## Goal of the exercise
Retype each entry. Leave every word as it is.
+--
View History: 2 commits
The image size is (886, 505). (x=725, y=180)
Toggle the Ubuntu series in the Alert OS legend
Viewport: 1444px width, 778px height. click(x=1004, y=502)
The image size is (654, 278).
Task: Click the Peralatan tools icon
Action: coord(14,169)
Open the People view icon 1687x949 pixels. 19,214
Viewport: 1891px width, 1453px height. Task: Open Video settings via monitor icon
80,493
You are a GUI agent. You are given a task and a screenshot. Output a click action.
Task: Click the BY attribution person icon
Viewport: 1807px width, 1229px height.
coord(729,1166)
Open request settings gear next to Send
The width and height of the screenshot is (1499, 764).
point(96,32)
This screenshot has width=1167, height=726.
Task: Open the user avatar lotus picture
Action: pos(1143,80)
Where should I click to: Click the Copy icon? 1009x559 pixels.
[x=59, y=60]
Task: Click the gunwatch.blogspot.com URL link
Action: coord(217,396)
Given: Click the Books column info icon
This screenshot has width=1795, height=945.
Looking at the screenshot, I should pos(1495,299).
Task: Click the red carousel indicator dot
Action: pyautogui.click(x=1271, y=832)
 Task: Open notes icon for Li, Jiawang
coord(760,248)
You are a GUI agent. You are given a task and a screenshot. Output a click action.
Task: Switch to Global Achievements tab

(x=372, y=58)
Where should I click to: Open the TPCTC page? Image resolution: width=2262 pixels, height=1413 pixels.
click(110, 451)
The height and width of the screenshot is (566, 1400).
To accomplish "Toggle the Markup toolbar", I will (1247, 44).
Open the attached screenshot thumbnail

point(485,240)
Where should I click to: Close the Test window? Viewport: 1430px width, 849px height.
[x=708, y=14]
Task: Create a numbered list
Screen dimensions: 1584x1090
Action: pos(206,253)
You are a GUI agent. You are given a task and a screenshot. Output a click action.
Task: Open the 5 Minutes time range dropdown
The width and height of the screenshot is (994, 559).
+--
## Task output
View History: 2 commits
The image size is (886, 505). (x=725, y=180)
Toggle the Ubuntu series in the Alert OS legend
Viewport: 1444px width, 778px height. click(x=1004, y=502)
The image size is (654, 278).
Task: Click the Peralatan tools icon
Action: coord(14,169)
Open the People view icon 1687x949 pixels. 19,214
Viewport: 1891px width, 1453px height. Task: Open Video settings via monitor icon
80,493
You are a GUI agent. You are given a task and a screenshot. Output a click action.
Task: Click the BY attribution person icon
Viewport: 1807px width, 1229px height.
coord(729,1166)
Open request settings gear next to Send
The width and height of the screenshot is (1499, 764).
point(96,32)
This screenshot has width=1167, height=726.
Task: Open the user avatar lotus picture
Action: pos(1143,80)
Where should I click to: Click the Copy icon? 1009x559 pixels.
[x=59, y=60]
Task: Click the gunwatch.blogspot.com URL link
Action: coord(217,396)
Given: Click the Books column info icon
This screenshot has width=1795, height=945.
Looking at the screenshot, I should pos(1495,299).
Task: Click the red carousel indicator dot
Action: pyautogui.click(x=1271, y=832)
 Task: Open notes icon for Li, Jiawang
coord(760,248)
You are a GUI agent. You are given a task and a screenshot. Output a click action.
Task: Switch to Global Achievements tab

(x=372, y=58)
Where should I click to: Open the TPCTC page? Image resolution: width=2262 pixels, height=1413 pixels.
click(110, 451)
The height and width of the screenshot is (566, 1400).
To accomplish "Toggle the Markup toolbar", I will (1247, 44).
Open the attached screenshot thumbnail

point(485,240)
Where should I click to: Close the Test window? Viewport: 1430px width, 849px height.
[x=708, y=14]
Task: Create a numbered list
Screen dimensions: 1584x1090
Action: pos(206,253)
You are a GUI agent. You are given a task and a screenshot. Output a click action.
Task: Open the 5 Minutes time range dropdown
The width and height of the screenshot is (994, 559).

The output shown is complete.